# [Work to be completed]
Could you copy each line of the listing below that has the word "blue"?

# [Data for the task]
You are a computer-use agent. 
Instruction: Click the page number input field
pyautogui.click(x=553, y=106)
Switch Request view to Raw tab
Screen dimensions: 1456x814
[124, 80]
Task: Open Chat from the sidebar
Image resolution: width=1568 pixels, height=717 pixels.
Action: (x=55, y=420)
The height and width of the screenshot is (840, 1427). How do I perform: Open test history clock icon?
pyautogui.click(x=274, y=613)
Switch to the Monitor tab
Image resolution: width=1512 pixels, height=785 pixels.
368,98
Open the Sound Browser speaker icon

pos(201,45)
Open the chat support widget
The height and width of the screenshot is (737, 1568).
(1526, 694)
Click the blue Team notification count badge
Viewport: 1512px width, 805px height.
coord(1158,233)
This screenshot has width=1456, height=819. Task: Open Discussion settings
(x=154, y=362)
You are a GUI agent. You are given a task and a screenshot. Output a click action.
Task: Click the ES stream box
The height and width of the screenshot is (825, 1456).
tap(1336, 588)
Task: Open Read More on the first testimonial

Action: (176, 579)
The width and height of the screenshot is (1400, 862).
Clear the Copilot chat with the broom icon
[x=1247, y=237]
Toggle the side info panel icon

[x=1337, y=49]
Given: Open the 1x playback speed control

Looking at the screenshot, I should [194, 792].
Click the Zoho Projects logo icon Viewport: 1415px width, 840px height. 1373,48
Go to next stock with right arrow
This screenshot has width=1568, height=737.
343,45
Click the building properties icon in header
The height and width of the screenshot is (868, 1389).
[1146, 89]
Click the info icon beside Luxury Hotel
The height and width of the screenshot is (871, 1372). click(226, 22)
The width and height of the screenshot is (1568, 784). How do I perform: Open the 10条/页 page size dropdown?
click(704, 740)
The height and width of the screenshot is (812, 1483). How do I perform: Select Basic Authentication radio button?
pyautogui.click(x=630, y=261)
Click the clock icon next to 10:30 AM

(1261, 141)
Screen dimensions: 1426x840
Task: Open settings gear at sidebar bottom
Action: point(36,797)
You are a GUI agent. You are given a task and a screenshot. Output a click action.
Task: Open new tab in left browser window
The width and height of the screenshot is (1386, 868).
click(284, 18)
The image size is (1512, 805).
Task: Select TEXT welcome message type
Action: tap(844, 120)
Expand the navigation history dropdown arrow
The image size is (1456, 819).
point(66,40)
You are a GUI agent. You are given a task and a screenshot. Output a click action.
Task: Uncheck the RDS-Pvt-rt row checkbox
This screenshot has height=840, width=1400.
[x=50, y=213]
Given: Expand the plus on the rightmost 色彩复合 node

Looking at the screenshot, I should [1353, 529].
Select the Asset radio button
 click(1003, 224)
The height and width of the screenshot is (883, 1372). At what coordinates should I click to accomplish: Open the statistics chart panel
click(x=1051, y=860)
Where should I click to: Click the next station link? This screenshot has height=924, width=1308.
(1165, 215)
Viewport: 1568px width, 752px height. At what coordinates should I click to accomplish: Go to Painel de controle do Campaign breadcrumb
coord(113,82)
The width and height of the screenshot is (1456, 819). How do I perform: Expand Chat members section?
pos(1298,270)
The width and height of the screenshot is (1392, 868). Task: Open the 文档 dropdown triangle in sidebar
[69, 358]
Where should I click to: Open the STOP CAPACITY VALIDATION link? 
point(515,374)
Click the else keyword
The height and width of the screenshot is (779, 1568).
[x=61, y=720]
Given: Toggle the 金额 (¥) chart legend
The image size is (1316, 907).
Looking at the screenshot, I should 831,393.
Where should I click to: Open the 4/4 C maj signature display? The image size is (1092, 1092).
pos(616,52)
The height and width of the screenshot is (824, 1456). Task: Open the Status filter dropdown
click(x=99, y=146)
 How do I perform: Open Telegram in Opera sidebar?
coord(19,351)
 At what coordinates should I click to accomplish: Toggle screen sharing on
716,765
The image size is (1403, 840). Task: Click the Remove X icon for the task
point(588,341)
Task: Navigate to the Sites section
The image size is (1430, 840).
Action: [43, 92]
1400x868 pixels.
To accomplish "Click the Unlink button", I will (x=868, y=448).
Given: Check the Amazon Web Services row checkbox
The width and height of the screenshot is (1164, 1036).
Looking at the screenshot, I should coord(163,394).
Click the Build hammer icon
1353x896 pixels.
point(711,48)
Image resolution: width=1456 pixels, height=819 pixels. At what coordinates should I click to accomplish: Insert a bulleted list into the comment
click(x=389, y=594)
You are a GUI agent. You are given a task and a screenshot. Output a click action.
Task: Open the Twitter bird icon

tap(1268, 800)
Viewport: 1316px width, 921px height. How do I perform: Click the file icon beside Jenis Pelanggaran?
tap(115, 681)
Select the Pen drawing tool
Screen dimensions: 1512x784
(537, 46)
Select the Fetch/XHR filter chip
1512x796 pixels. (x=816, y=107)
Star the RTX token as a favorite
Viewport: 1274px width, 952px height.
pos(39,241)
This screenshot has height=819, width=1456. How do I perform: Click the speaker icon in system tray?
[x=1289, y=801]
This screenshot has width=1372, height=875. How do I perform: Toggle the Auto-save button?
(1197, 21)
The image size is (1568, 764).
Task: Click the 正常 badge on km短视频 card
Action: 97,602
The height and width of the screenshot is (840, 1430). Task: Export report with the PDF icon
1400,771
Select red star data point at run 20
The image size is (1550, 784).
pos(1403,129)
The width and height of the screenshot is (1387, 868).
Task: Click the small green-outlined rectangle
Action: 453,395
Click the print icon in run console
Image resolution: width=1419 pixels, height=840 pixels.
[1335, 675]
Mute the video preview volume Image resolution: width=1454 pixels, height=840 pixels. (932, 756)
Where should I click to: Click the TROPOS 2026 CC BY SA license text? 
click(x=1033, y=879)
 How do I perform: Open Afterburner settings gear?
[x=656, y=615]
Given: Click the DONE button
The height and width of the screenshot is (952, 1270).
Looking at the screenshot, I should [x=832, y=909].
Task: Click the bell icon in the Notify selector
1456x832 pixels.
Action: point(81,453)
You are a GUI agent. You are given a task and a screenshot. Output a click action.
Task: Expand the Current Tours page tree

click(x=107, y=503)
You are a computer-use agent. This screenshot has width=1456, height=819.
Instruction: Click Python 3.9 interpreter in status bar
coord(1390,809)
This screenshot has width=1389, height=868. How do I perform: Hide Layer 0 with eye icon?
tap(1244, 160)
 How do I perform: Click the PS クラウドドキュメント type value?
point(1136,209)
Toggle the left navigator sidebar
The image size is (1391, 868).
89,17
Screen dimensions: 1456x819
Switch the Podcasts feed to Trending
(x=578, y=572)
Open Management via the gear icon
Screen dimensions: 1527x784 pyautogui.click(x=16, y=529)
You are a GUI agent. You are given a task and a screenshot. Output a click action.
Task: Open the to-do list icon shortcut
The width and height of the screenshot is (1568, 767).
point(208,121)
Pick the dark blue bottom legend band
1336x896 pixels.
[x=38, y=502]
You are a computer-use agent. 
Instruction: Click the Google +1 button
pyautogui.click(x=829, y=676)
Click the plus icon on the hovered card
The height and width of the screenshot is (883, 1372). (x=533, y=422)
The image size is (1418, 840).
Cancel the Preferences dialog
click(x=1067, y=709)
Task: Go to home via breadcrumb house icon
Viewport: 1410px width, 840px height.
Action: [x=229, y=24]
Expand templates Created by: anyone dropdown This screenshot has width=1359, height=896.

# [Response to this exercise]
Click the blue Team notification count badge
Pick the dark blue bottom legend band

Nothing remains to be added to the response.